Eşimizle dostumuzla veya evimizde beslediğimiz hayvanımızla… ya da beslemediğimiz hayvanlarla. Kiminle veya neyle iletişim kurduğumuzun önemi yok. Önemli olan nasıl iletişim kurduğumuz. Peki bunu belirleyen şey ne? Senin ebeveynlerinle, eşinle, arkadaşlarınla veya kuşlarla, çiçeklerle… kurduğun iletişim neye bağlı? Kendimizle olan iletişimimize mi bağlı gerçekten?
Mesela evdesin çocuğunun odası dağınık ve söyleniyorsun “hep böyle dağınıksın, kendine artık çeki düzen ver” veya patronuna içten içe kızıyorsun. Eşine kırılmışsın… Hayatında iletişim kurduğun herkes ve her şey olabilir. Peki buradaki sorun çocuğunun dağınık olması mı? Sorun gerçekten patronun mu? Neden kırıldın eşine ? Kendimize göre değerlendirmek mi isteriz hayatı?

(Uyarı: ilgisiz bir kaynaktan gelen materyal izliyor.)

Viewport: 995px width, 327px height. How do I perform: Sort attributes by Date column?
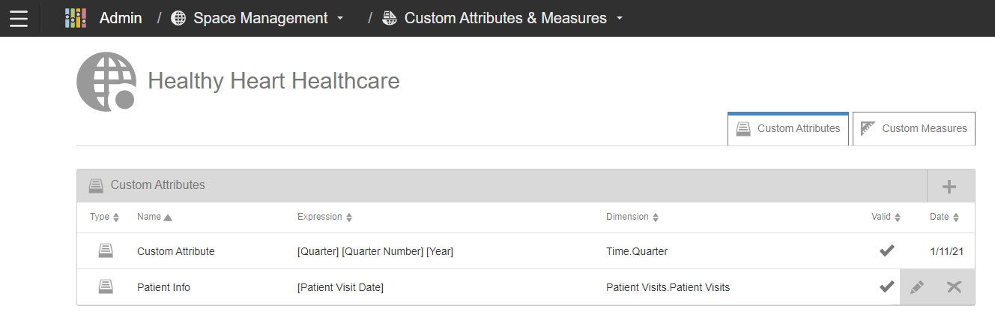pos(944,217)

Madem kendimize göre değerlendiriyoruz. O zaman dönüp kendimize bakmalıyız. Kendine nasıl davrandığını düşün. Hata yaptığında kendine nasıl davranırsın? Suçlar mısın kendini? Veya umarsızca devam mı edersin hayatına. Önemi yok ne yaptığının. Önemli olan başkası sana hata yaptığında aynen öyle mi yapıyorsun? Eğer öyleyse kendinle olan ilişkin çok önemli.
İnsanın kendisiyle arası iyi değilse bir başkasıyla da arasının iyi olması beklenemez. Kendisine öfkeliyse başkalarına öfkelenir. Mesela örnekteki anne. Çocuğunun odası dağınık diye söylendi durdu. Peki neden bu kadar önemli odasının toplu olması? Kendisi dağınık bıraktığında bir yeri, kendisine de bu şekilde mi davranıyor. Yoksa ona da annesi bu şekilde mi davrandı. Aslında öfkesi çocuğunun dağınık olmasına değil de kendisinin dağınık olamamasından mı kaynaklanıyor? Kendisiyle mi bu alıp vermemezliği yoksa. Davranışlarımızı ne belirler? Hiç düşündün mü?
Bir çok psikolojik yaklaşım bir çok felsefi görüş var aslında. Tabi bunların yanında senin de kendince bir fikrin var. Kendince diyorum çünkü sadece düşündüğün ve söyleme gereği duymadığın fikirlerin var. Neden kendince? Aynı ortak yüzeyde yaşayarak neden kendince…
Diyelim ki partnerinle anlaşamadığın bir durum oldu. Herkes gibi. Her çift gibi. Tartışmanın sebebi ne? Bu sefer olay değil duygu odaklı gidelim. Bir çift kavga ettiğinde ne hissederler? Hangi taraf ne hisseder? Yoksa kendi hissettiğine mi odaklandın? Partnerinin ne hissettiği önemsiz mi senin için? Peki neden önemli veya önemsiz?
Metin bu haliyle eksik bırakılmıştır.